» **TO DO**: When you reach the line that contains "Küsi hinnapakkumist (90, 1847)" in the data below, start reproducing lines exactly, and stop after the line that contains "finantsanalüüs (73, 646)".

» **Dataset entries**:

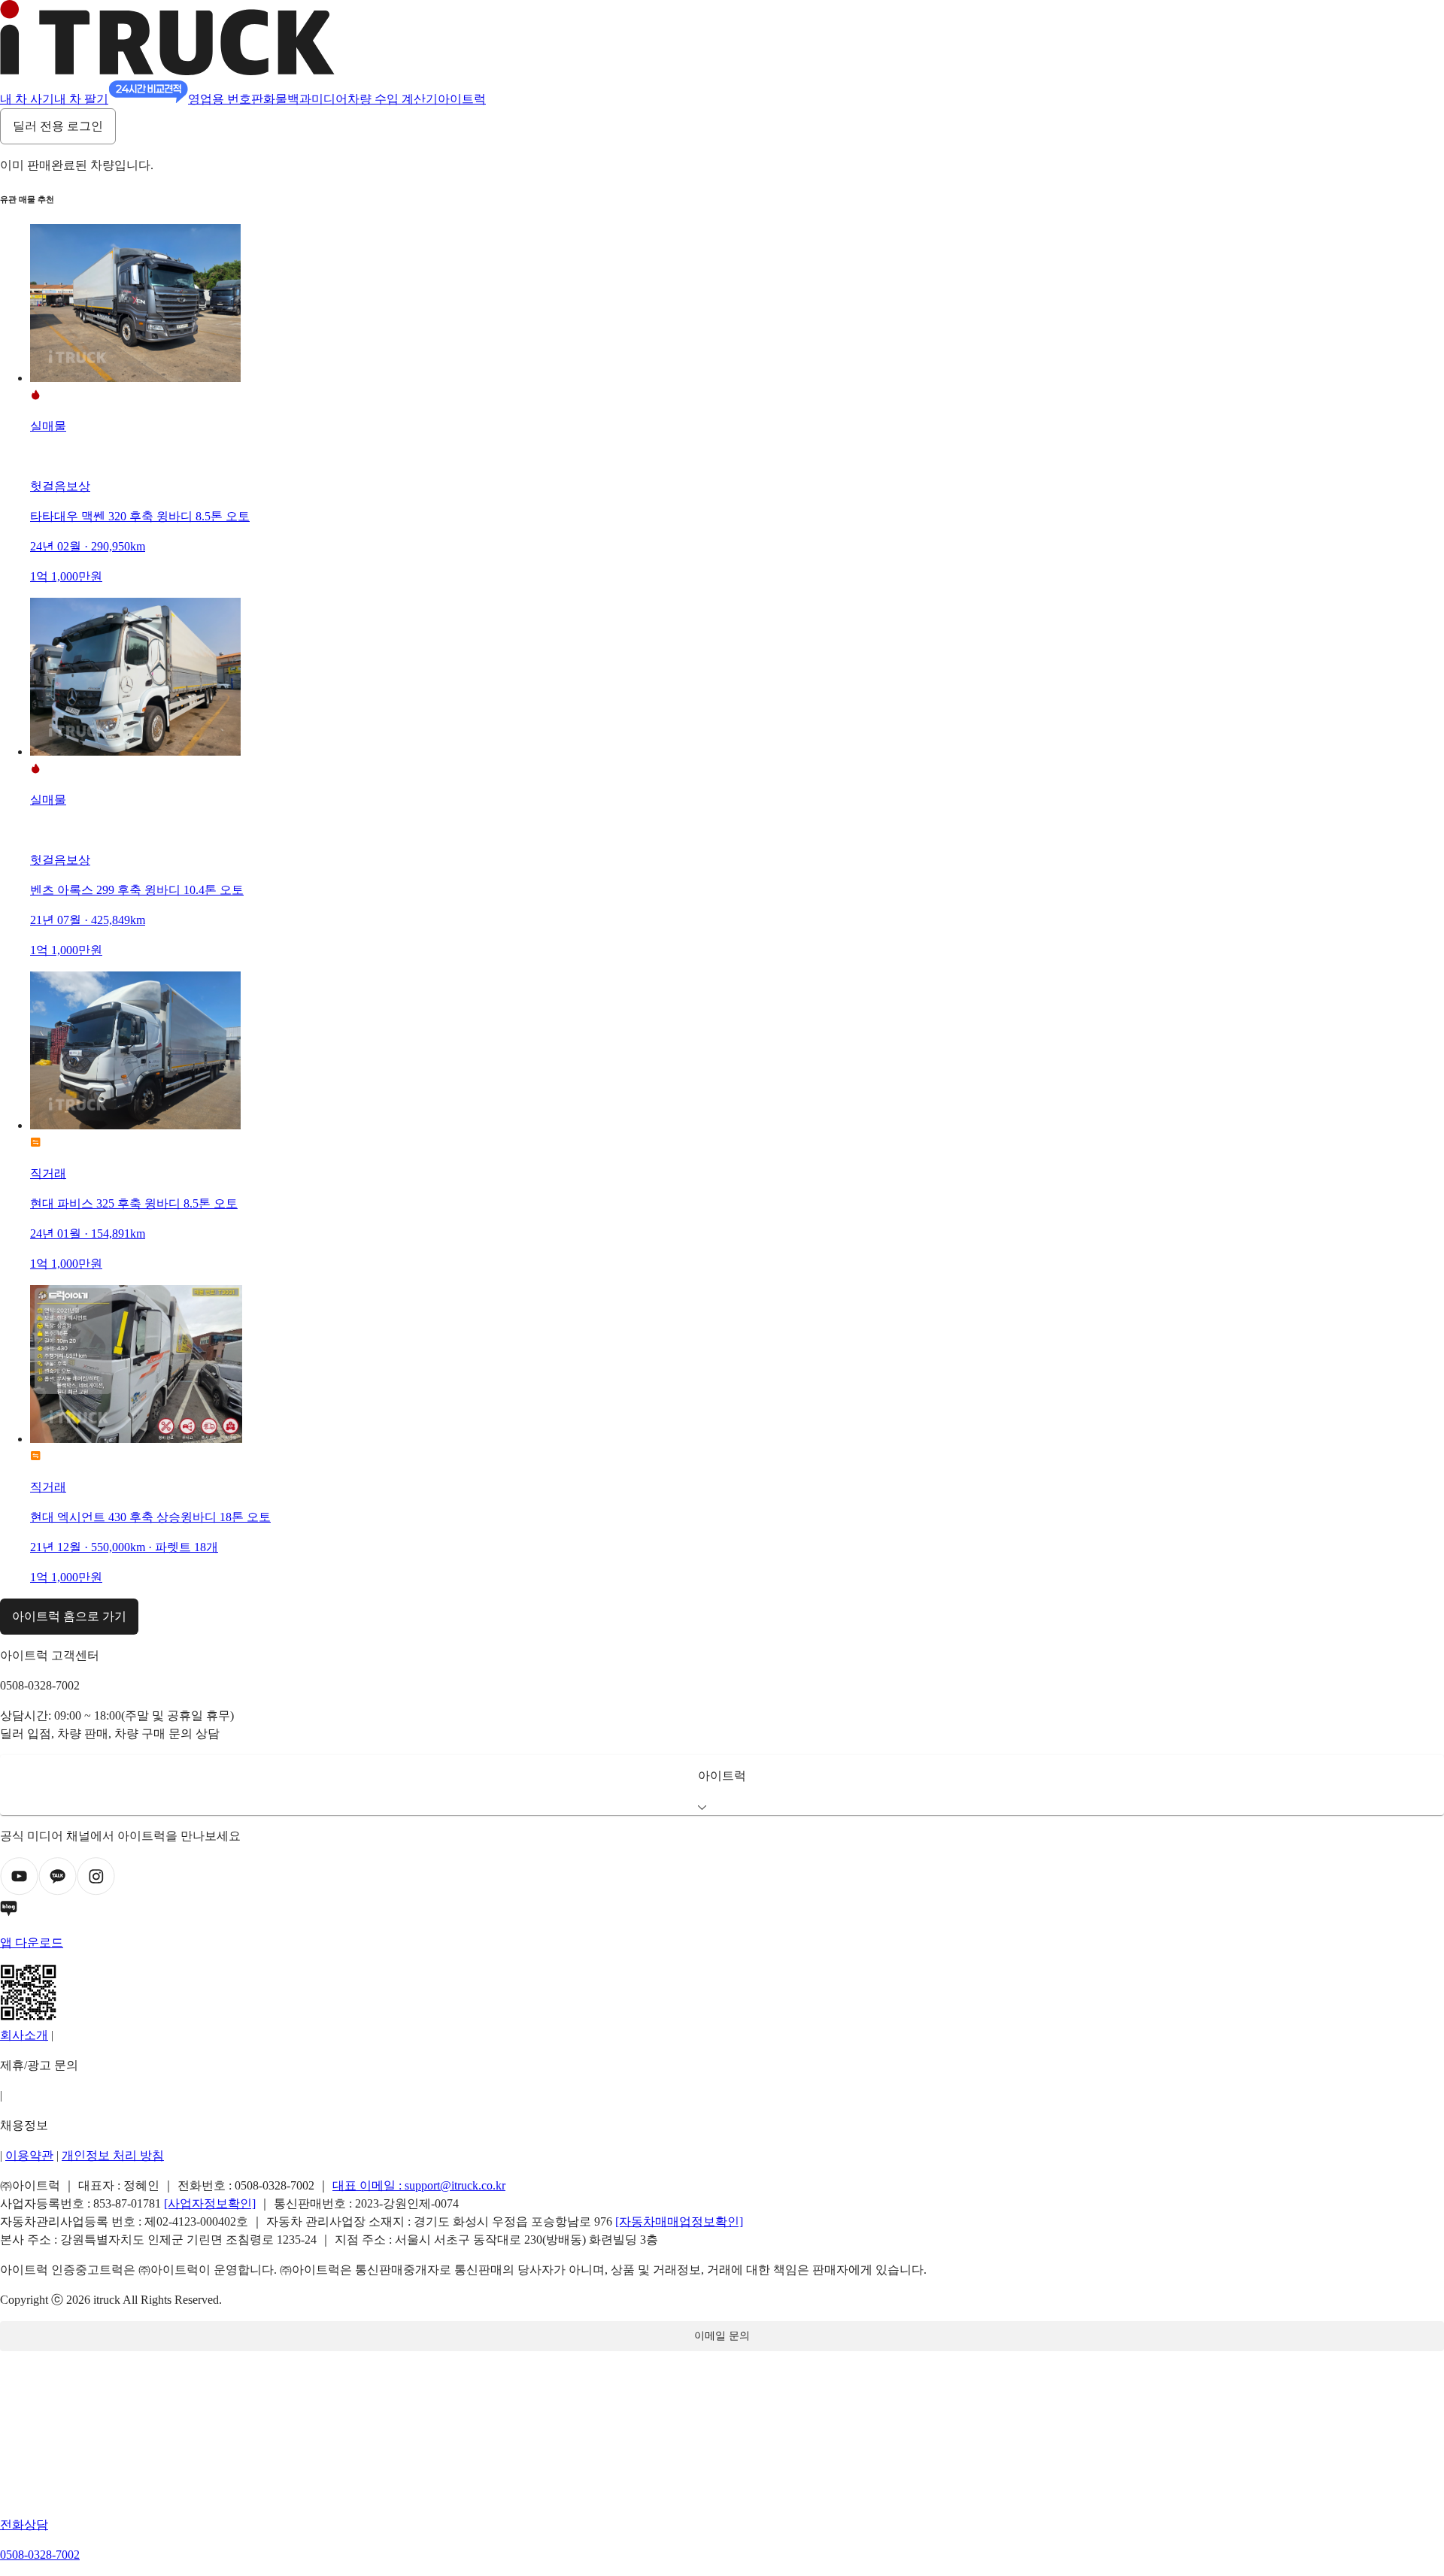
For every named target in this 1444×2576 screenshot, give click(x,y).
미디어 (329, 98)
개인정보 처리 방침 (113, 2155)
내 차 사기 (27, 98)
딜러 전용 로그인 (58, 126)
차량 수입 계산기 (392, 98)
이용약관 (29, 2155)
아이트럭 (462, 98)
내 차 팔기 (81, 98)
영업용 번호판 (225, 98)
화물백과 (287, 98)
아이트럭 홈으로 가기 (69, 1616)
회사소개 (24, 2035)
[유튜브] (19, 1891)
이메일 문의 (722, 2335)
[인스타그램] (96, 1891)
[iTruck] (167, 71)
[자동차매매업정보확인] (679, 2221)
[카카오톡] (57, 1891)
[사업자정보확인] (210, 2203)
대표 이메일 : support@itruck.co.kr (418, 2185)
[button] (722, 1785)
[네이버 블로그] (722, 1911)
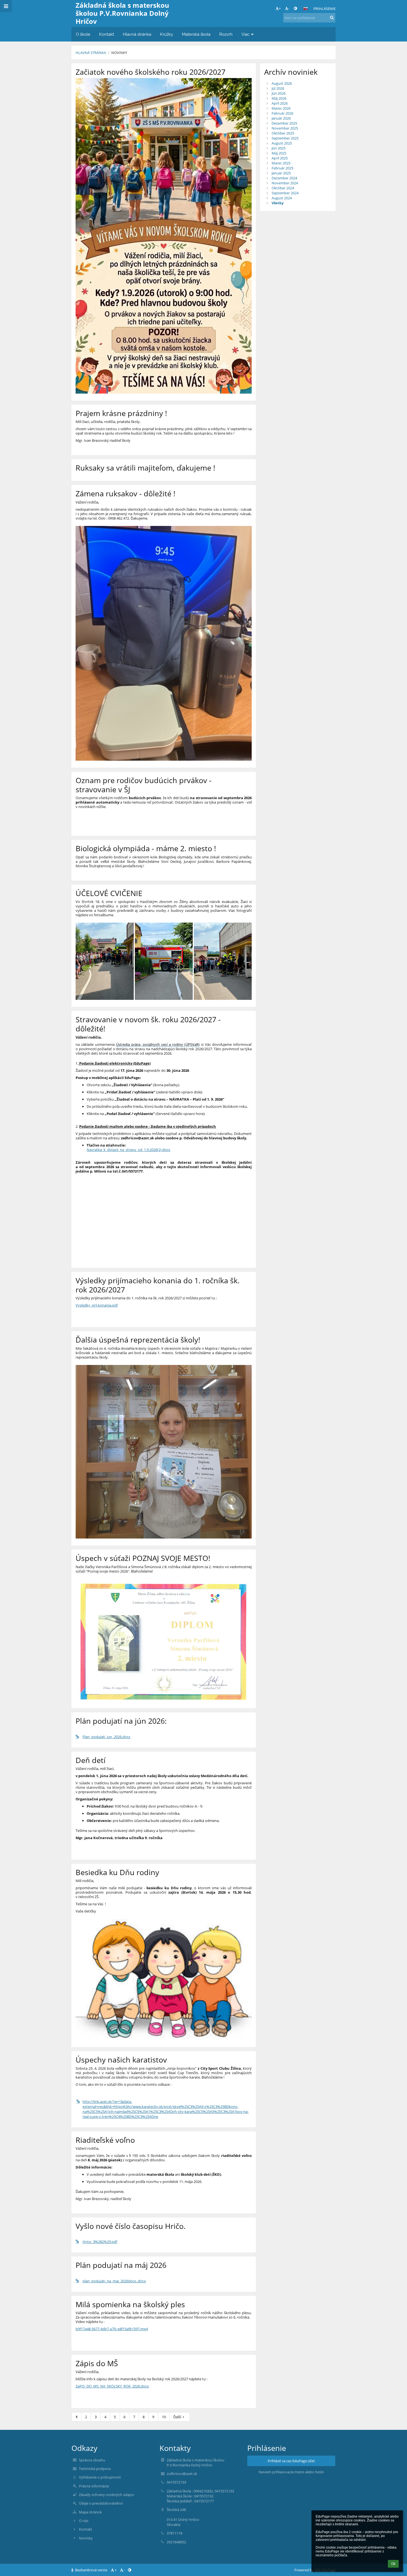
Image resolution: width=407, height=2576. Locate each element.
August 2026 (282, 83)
--
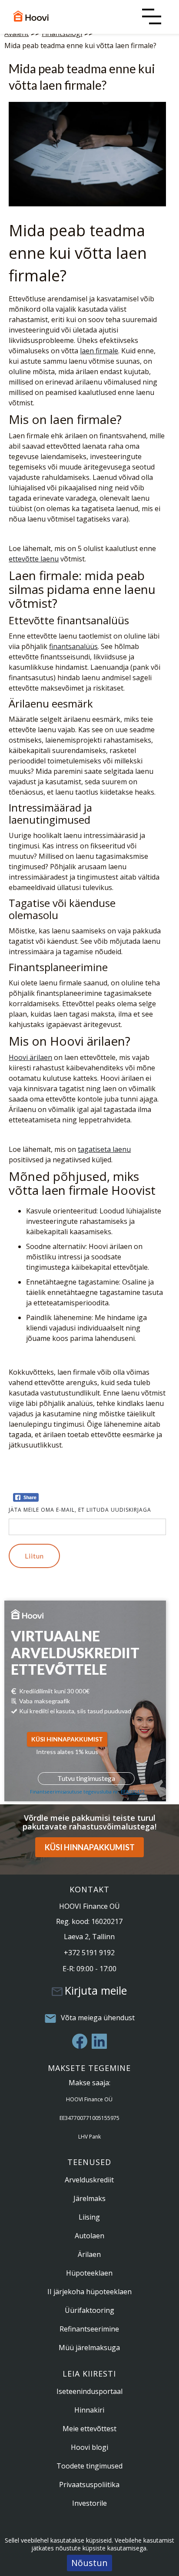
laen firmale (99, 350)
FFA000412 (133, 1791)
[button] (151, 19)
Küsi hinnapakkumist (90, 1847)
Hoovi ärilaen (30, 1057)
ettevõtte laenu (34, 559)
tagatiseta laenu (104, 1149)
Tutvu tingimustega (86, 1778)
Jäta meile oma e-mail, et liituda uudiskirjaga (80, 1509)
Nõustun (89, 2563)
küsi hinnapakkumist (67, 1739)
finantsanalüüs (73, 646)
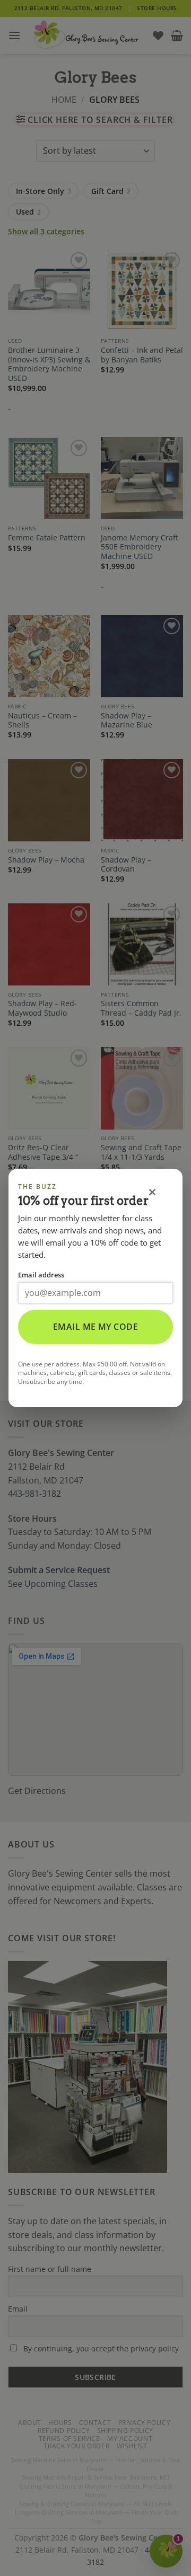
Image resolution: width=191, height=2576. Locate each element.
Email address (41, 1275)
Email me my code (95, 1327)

» **FINISHED EXERCISE**:
Küsi hinnapakkumist (90, 1847)
Hoovi ärilaen (30, 1057)
ettevõtte laenu (34, 559)
tagatiseta laenu (104, 1149)
Tutvu tingimustega (86, 1778)
Jäta meile oma e-mail, et liituda uudiskirjaga (80, 1509)
Nõustun (89, 2563)
küsi hinnapakkumist (67, 1739)
finantsanalüüs (73, 646)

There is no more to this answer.